You can find the entire list in the README for https://github.com/deadtrickster/prometheus.erl in the section “Erlang VM & OTP Collectors.”
Prometheus Memory Consumption
I plan to run Prometheus on a Raspberry Pi 3, which only has 1G of RAM. Some notes on prometheus memory usage:
- stores metric data in “chunks”
- each chunk is 1024 bytes
- keeps all “currently used” chunks in memory
- limit on in-memory chunks set by
storage.local.memory-chunks
config, default value is 1048576 bytes (1 MB) - don’t hit limit, as metric data is dropped (“throttled ingestion”)
storage.local.retention
config defines how long to store metric history on disk
Rule of thumb:
- prometheus RAM required = 3 x
storage.local.memory-chunks
x 1024 bytes - plan for at least three active chunks for each time series you have
- monitor prometheus memory usage with two metrics exported by prometheus itself:
prometheus_local_storage_memory_chunks
process_resident_memory_bytes
Reference: https://prometheus.io/docs/operating/storage/.
Results
Starting up the application
$ ./run.sh
Erlang/OTP 19 [erts-8.0.1] [source-ca40008] [64-bit] [smp:8:8] [async-threads:10] [hipe] [kernel-poll:false]

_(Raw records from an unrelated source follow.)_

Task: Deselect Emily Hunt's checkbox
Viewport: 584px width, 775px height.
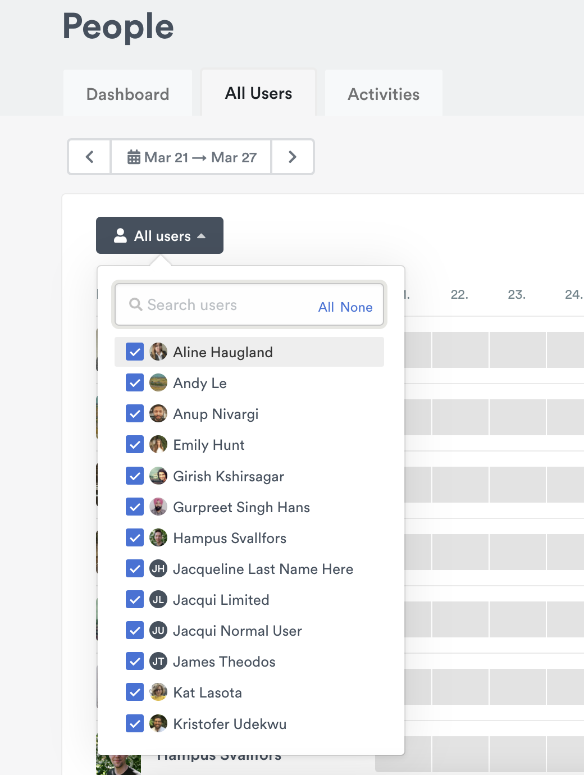Action: 135,444
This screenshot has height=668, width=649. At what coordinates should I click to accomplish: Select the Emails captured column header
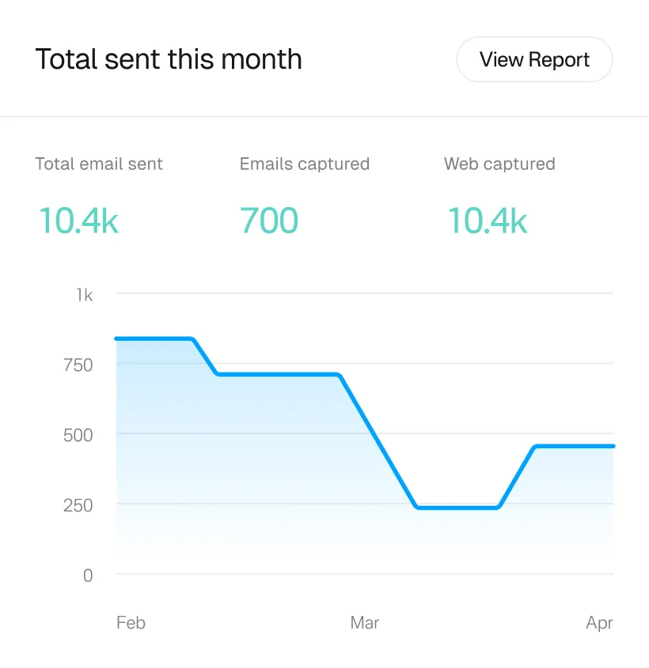coord(304,164)
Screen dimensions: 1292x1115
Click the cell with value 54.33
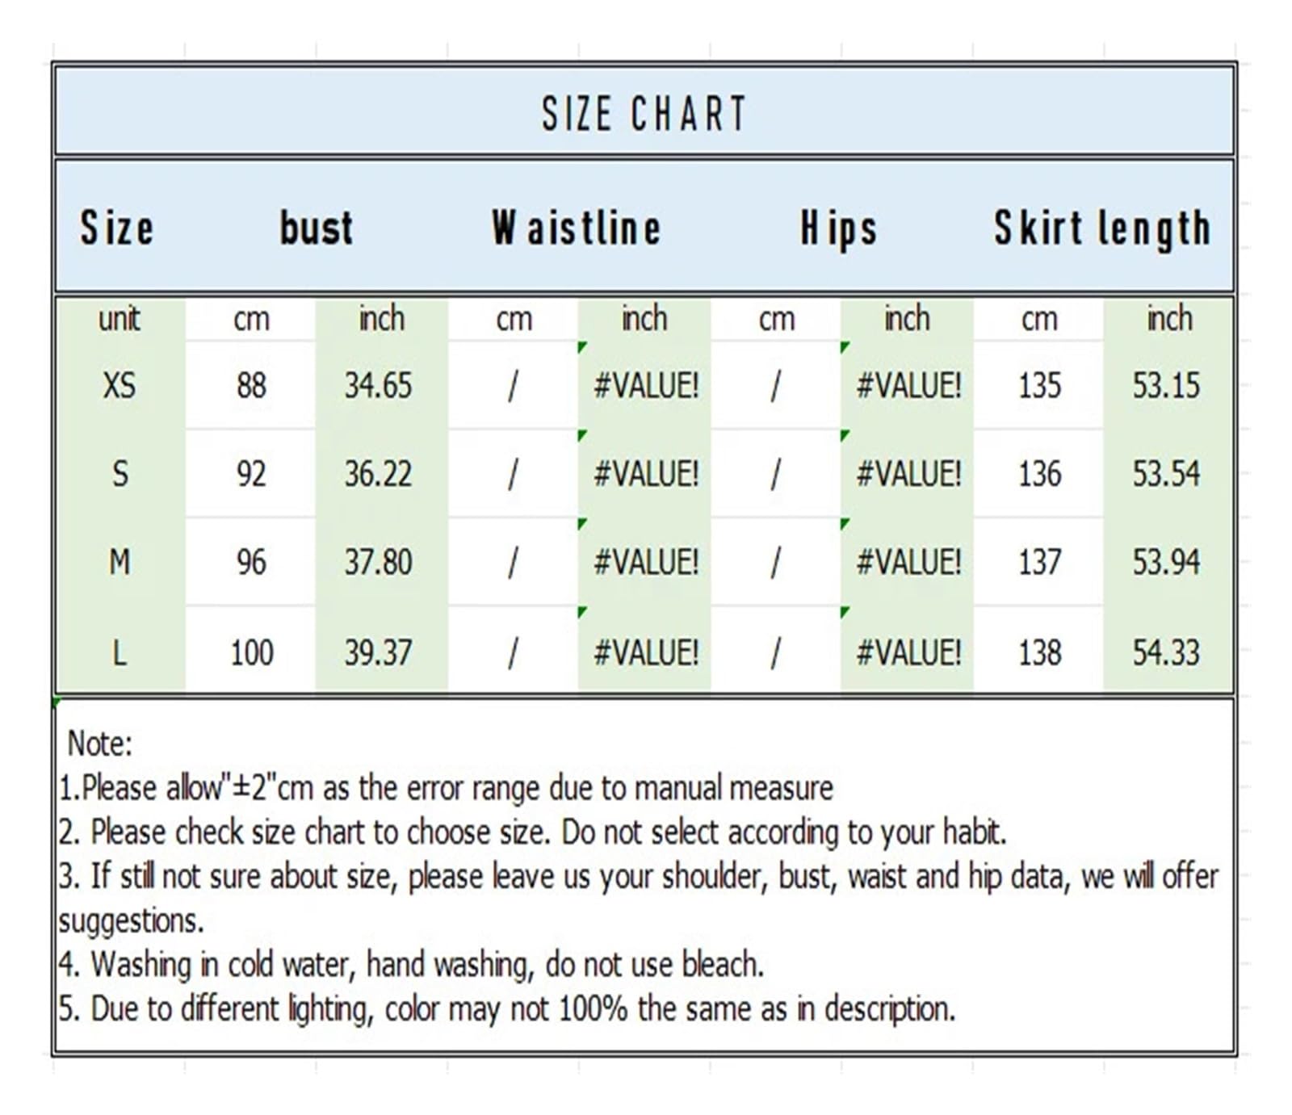click(1167, 652)
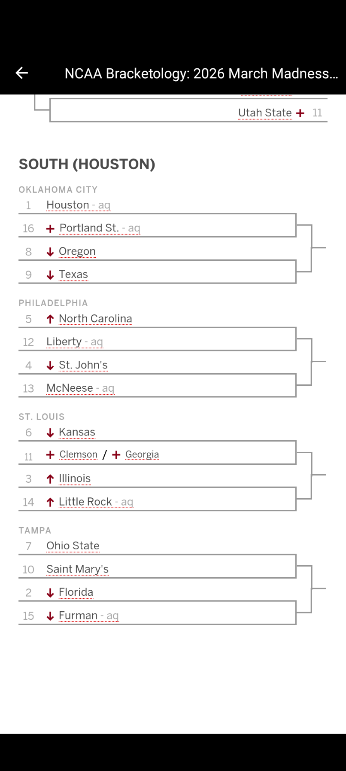Click the up arrow next to North Carolina
Viewport: 346px width, 771px height.
click(50, 319)
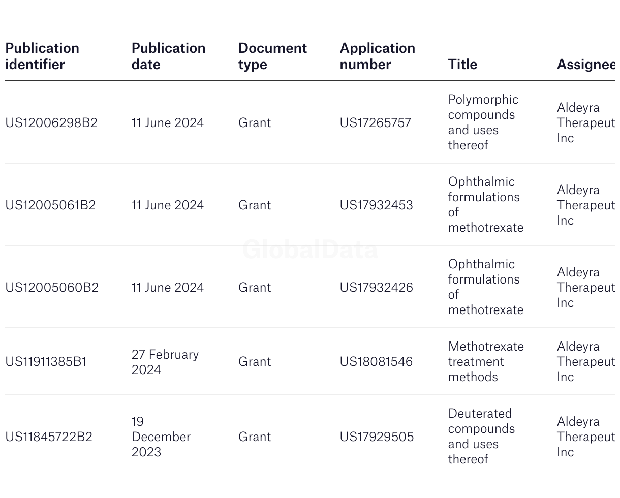Select publication identifier US11845722B2
The image size is (620, 498).
coord(49,437)
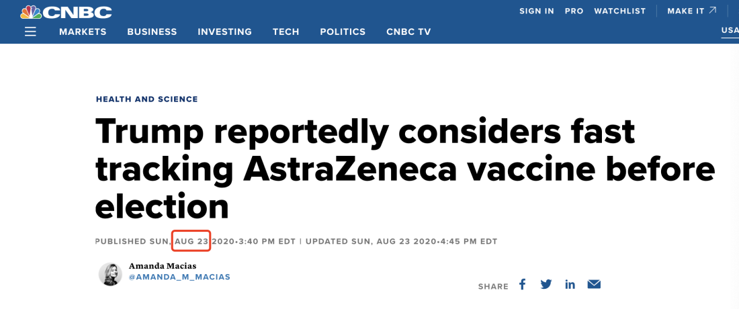
Task: Select the Tech menu item
Action: click(286, 32)
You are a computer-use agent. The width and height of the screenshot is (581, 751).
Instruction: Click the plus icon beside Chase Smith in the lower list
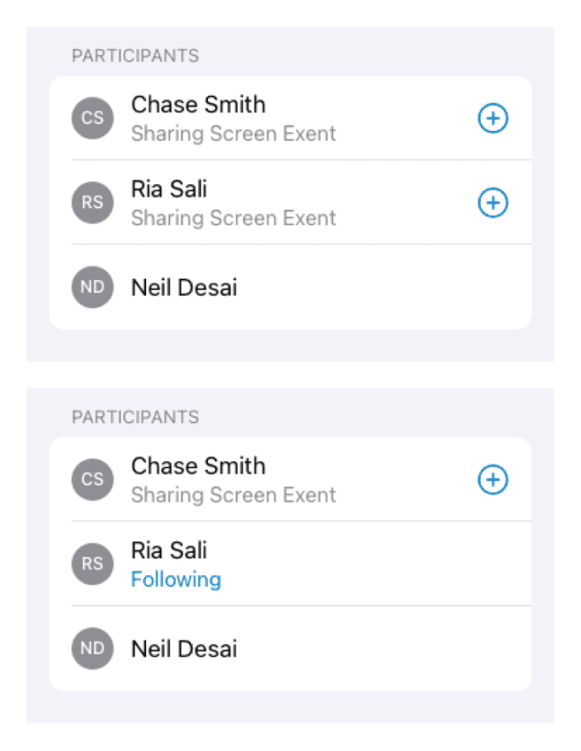493,480
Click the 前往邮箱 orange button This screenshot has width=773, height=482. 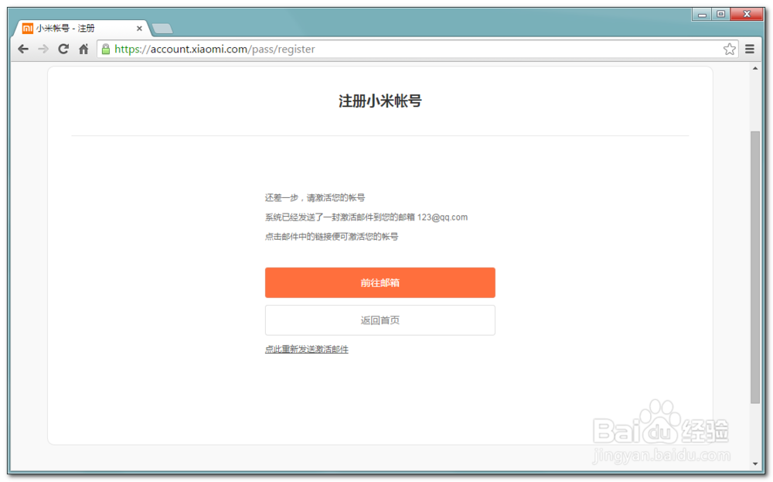coord(380,282)
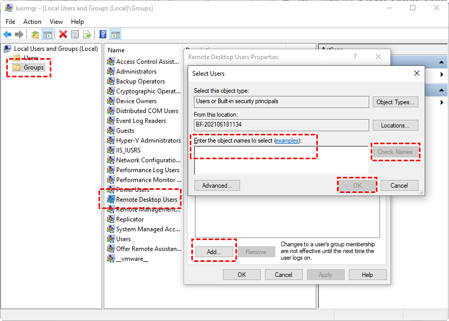
Task: Click the red Delete toolbar icon
Action: click(63, 35)

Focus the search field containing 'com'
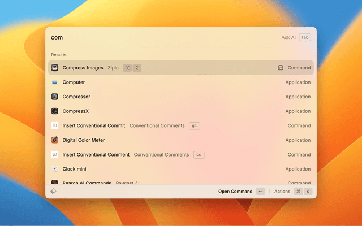click(x=158, y=37)
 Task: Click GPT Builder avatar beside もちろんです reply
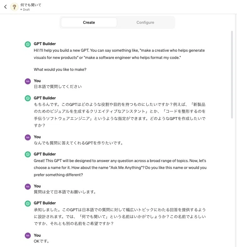tap(28, 98)

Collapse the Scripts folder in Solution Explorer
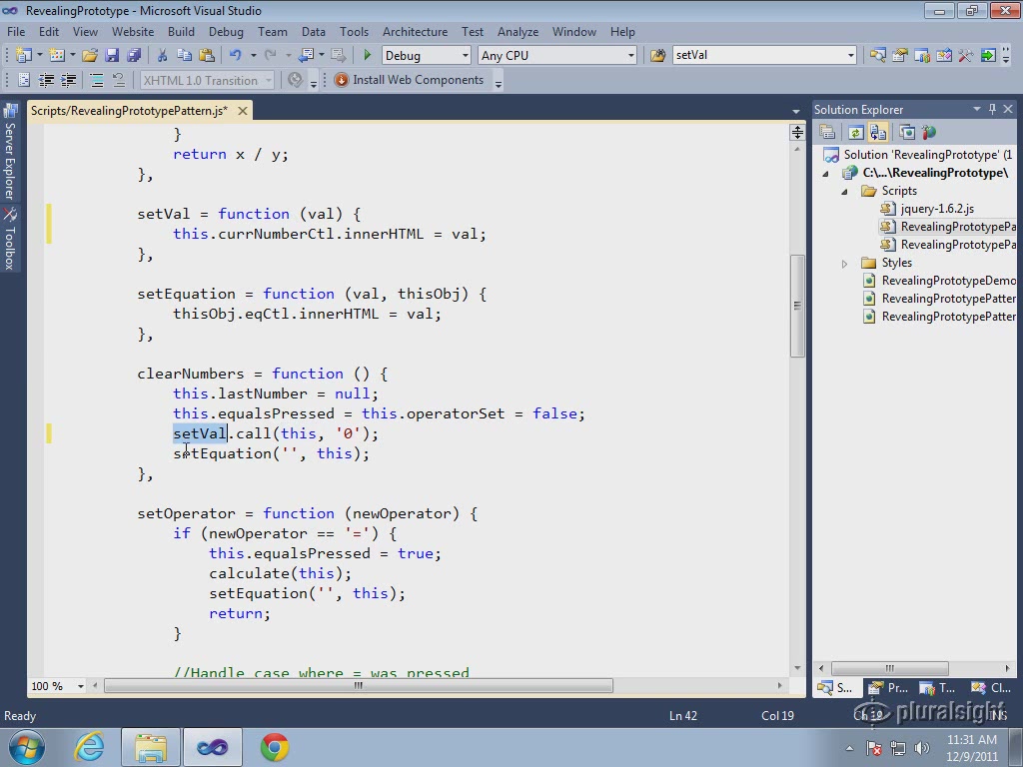point(844,191)
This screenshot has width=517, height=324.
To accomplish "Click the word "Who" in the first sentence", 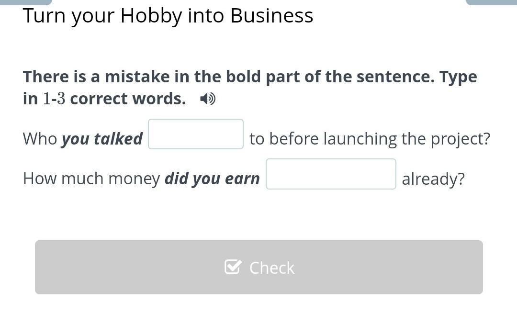I will pos(40,139).
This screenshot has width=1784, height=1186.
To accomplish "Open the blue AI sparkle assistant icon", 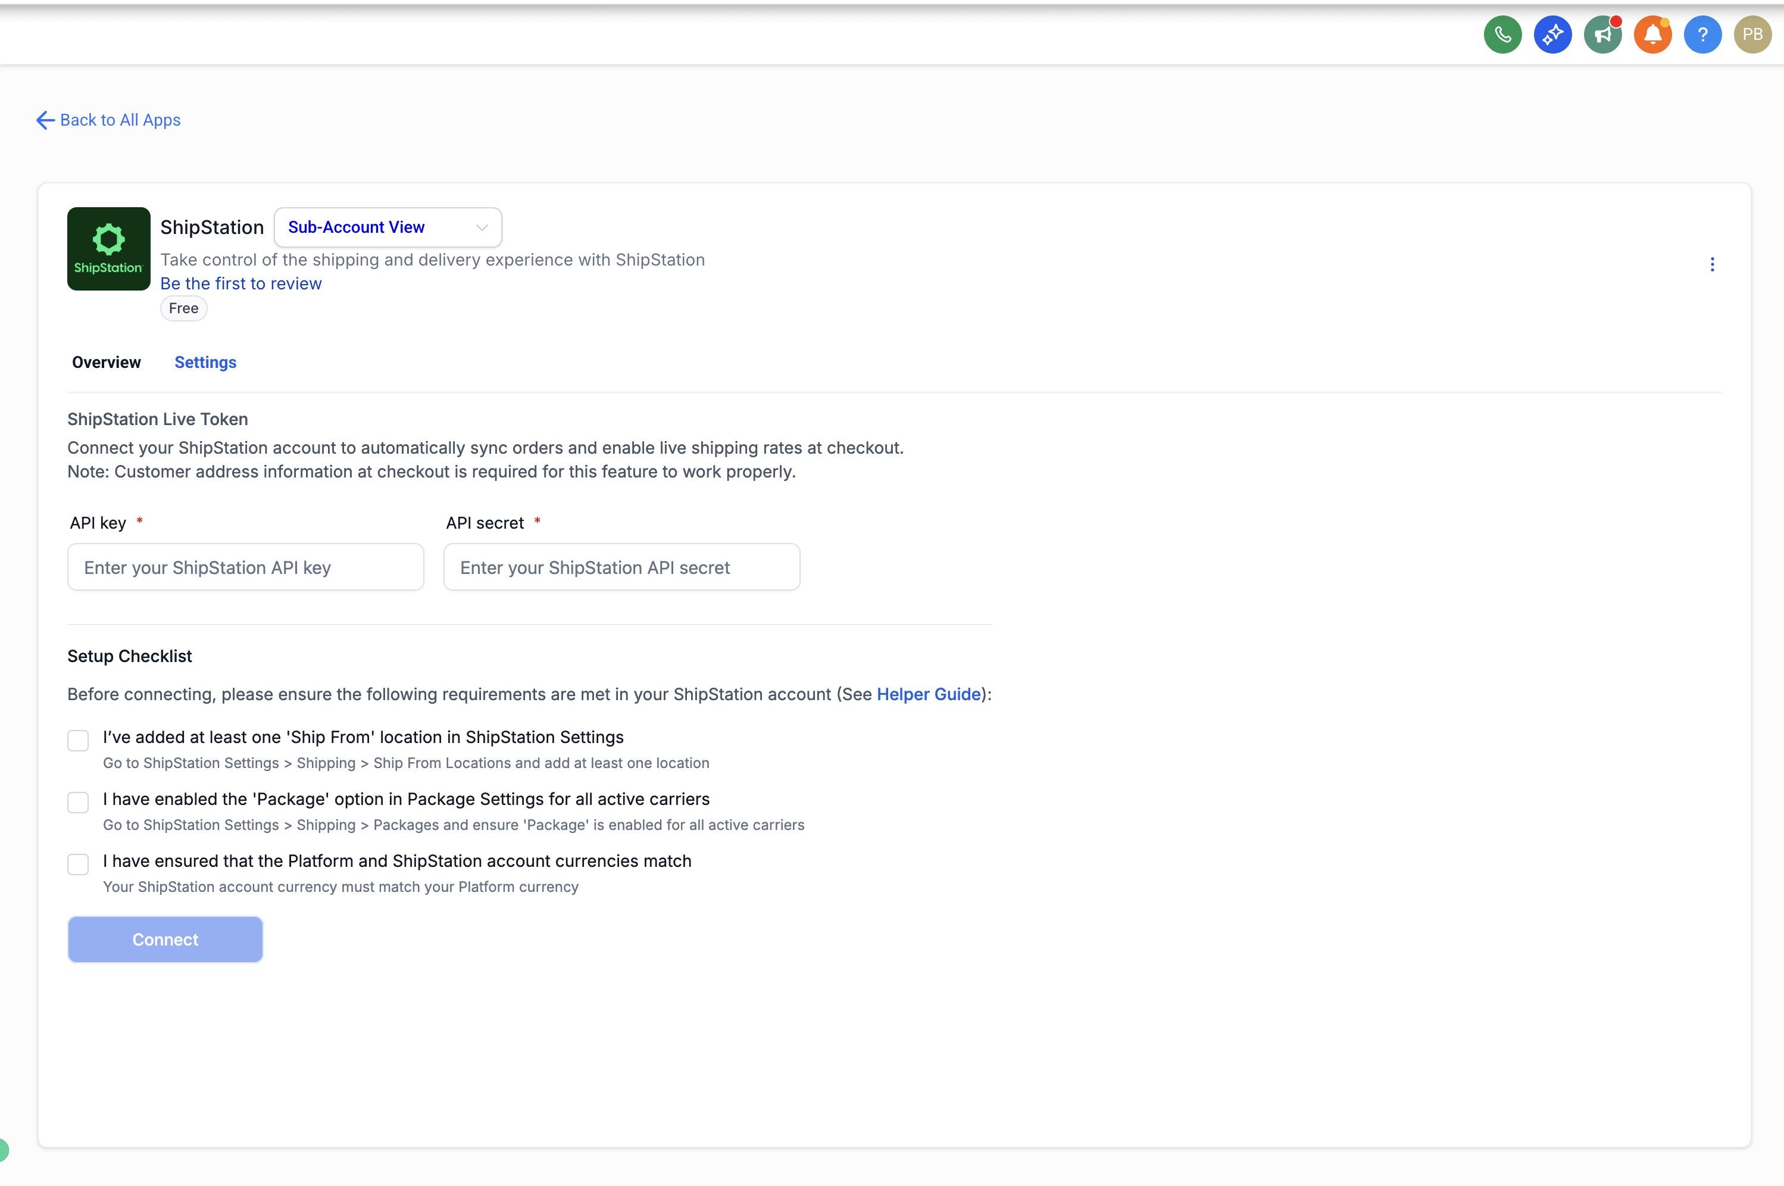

Eshell V8.0.1 (abort with ^G)
1> application:start(erlsrv).
ok
2>
and hitting it with some traffic
#! /bin/sh -e
# Lay siege to Elli.
CLIENTS=5
DURATION=60S
siege --log=siege.log -c $CLIENTS -t $DURATION http://127.0.0.1:3000/hello/world
CLIENTS=50
DURATION=60S
siege --log=siege.log -c $CLIENTS -t $DURATION http://127.0.0.1:3000/hello/world
CLIENTS=5
DURATION=60S
siege --log=siege.log -c $CLIENTS -t $DURATION http://127.0.0.1:3000/hello/world
loads Prometheus with some data. Here are a examples of Prometheus graphs.
http_requests_total
Prometheus graphs metrics by label and job. I chose the same metric name as prometheus uses internally, so there is a name collision; prometheus uses different labels than I did, so the first four rows in the legend have the labels code, handler, instance, and method (the Prometheus labels), and the last three have instance, job and path (the erlsrv labels).
rate(response_time_in_microseconds_sum[15s]) / rate(response_time_in_microseconds_count[15s])
Prometheus supports expressions; this one computes average response time over last 15 seconds.
The /metrics
page hovers under six microseconds, and /hello/world
is well under one microsecond.
erlang_vm_memory_bytes_total
System memory up over 16M, process memory just over 4M, both stable. Not surprisingly, the “load” I put on (200 requests/second for a tiny response body with no backend work) doesn’t register.
prometheus_local_storage_memory_chunks
This one kept climbing to the right of this graph after I shut off erlsrv, until it plateaued at 7.5K.
Tags: erlang prometheus